Discussion and dissemination of results

Our systematic review will provide a comprehensive synthesis of the evidence to advance our understanding of the association between depressive symptoms/depression and health outcomes among adults with LBP. However, there are limitations and challenges to our proposed systematic review. Only studies in English will be included in the systematic review to increase feasibility. However, a previous study found no evidence of systematic bias when using language restrictions in systematic reviews with meta-analyses in conventional medicine [71]. We will provide a list of possibly relevant titles in other languages in the final manuscript. In addition, the existing literature varies greatly in the measures and indices used to assess health outcomes and recovery related to LBP. A number of approaches has been incorporated to overcome this challenge. First, the selected health outcomes of interest are informed by core outcome domains that international expert panels have deemed important for LBP research [57,58,59]. Only standardized outcome measures (e.g., standardized questionnaires or administrative data) will be included to streamline the data extraction and synthesis. Second, the parameters related to the population, exposure, comparator, and outcome (Table 1) that would be considered for homogeneity have been outlined. Third, a random effects meta-analysis will be performed on the association between depressive symptoms and health outcomes if studies are deemed homogeneous; however, the results of the included studies will be descriptively outlined if studies are deemed heterogeneous.
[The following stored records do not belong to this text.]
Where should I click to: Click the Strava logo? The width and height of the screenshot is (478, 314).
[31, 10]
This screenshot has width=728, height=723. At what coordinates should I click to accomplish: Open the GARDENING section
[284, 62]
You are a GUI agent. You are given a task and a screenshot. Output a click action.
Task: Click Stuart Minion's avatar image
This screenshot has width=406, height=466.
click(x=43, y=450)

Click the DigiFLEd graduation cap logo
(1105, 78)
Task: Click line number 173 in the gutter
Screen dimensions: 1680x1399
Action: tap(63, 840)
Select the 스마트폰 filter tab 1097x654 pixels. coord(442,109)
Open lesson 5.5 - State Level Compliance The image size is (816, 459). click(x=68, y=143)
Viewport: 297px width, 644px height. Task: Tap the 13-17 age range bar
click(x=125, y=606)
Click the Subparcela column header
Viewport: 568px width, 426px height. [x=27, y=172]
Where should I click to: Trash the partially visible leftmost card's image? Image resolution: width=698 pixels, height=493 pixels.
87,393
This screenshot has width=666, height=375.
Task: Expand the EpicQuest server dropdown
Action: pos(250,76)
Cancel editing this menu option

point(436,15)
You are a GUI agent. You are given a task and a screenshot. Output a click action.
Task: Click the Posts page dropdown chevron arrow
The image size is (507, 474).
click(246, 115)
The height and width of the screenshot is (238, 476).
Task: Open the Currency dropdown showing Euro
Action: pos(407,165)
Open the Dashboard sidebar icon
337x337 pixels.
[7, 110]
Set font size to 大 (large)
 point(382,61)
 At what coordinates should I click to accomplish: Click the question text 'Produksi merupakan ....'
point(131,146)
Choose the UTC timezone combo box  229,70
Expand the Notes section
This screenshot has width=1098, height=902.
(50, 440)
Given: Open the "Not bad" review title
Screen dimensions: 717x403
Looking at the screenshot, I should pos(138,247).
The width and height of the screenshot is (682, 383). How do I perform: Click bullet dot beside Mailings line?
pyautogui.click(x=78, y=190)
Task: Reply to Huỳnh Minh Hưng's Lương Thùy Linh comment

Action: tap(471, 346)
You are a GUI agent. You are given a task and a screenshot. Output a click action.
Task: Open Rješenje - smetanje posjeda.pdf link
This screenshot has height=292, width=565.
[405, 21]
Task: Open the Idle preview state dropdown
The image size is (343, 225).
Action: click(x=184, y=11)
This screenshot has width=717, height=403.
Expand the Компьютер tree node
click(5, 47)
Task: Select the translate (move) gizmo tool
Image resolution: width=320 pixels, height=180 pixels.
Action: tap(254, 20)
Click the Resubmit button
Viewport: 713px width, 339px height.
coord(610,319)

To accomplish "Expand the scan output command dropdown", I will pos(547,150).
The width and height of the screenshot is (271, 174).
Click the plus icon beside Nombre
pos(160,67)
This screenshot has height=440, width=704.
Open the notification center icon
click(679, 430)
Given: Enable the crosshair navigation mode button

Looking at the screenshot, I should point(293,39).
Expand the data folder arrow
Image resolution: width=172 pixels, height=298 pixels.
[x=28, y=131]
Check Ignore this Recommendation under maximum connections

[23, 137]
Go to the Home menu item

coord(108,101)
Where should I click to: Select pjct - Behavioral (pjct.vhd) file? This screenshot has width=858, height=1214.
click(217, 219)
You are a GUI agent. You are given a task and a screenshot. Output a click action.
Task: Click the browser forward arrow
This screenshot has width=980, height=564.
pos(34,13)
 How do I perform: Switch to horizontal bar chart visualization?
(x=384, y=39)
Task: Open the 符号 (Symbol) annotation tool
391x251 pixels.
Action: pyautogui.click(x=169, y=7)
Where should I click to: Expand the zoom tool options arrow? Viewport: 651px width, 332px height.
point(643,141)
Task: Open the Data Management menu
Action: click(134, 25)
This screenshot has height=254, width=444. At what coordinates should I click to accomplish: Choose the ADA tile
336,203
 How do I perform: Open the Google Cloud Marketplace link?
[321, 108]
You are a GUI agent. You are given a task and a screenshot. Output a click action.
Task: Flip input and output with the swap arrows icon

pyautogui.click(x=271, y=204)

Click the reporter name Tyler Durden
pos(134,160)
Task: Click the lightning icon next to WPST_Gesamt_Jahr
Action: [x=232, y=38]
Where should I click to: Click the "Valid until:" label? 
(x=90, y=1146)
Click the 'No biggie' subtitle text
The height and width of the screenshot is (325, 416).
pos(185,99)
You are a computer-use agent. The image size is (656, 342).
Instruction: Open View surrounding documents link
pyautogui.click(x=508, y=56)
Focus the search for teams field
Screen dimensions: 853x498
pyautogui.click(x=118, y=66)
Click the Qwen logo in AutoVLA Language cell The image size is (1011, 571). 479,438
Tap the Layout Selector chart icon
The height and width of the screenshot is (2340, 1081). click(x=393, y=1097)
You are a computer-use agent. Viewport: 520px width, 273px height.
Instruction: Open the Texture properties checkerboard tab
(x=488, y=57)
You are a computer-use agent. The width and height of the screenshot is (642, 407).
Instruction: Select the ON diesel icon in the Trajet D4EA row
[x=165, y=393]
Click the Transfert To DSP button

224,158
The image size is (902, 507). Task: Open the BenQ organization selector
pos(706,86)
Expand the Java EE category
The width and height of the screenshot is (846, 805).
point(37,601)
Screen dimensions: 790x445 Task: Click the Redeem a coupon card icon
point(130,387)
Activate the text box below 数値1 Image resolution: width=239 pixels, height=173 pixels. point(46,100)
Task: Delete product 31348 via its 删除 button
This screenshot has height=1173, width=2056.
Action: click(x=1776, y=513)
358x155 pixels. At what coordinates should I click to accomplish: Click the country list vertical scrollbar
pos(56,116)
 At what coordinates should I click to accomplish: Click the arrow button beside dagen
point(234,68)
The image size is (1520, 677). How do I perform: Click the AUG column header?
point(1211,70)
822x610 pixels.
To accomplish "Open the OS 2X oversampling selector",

Our multifaceted knowledge translation and exchange strategy is tailored to the various stakeholders that would be interested in the findings of this systematic review. The results will be presented at scientific meetings and conferences focused on spine research (e.g., EUROSPINE) to disseminate results to the scientific community, including researchers and academics. The manuscript will be submitted to a relevant high impact, peer-reviewed journal (e.g., Spine Journal) and for open-access publication. In addition, a 1-page research brief will be drafted to be (1) posted on the website of the Knowledge Translation Program at St. Michael’s Hospital; (2) circulated to Knowledge Translation Canada, which reaches over 2000 researchers and knowledge users in Canada; and (3) circulated to the Strategy for Patient-Oriented Research (SPOR) Evidence Alliance, which reaches over 250 researchers and knowledge users in Canada and abroad. To engage with health care professionals and decision-makers, this research brief will also be circulated to Health Quality Ontario, Choosing Wisely Canada, and LBP models of care in Ontario, including the Inter-professional Spine Assessment and Education Clinics, and Primary Care Low Back Pain Pilot program. Finally, key messages will be posted through a Twitter campaign to disseminate results to the community and general public.

Overall, findings from our systematic review will be relevant to patients, health care providers, researchers, and decision-makers. Understanding the impact of depressive symptoms and depression is necessary to guide expectations and clinical management of LBP among patients and health care providers. Information about prognostic factors can help health care providers identify patients at risk of developing chronic LBP and disability. In turn, appropriate care and management of depressive symptoms and depression in this patient population may help improve LBP recovery. From a health system perspective, our research will help guide better resource allocation for health programs and strategies targeting key prognostic factors for LBP. Our systematic review will also identify key knowledge gaps related to depressive symptoms, depression, and LBP prognosis to inform future research directions. Ultimately, understanding the impact of depressive symptoms and depression on health outcomes for LBP will help tailor resources, health services delivery, and quality of care to improve health outcomes in adults with LBP.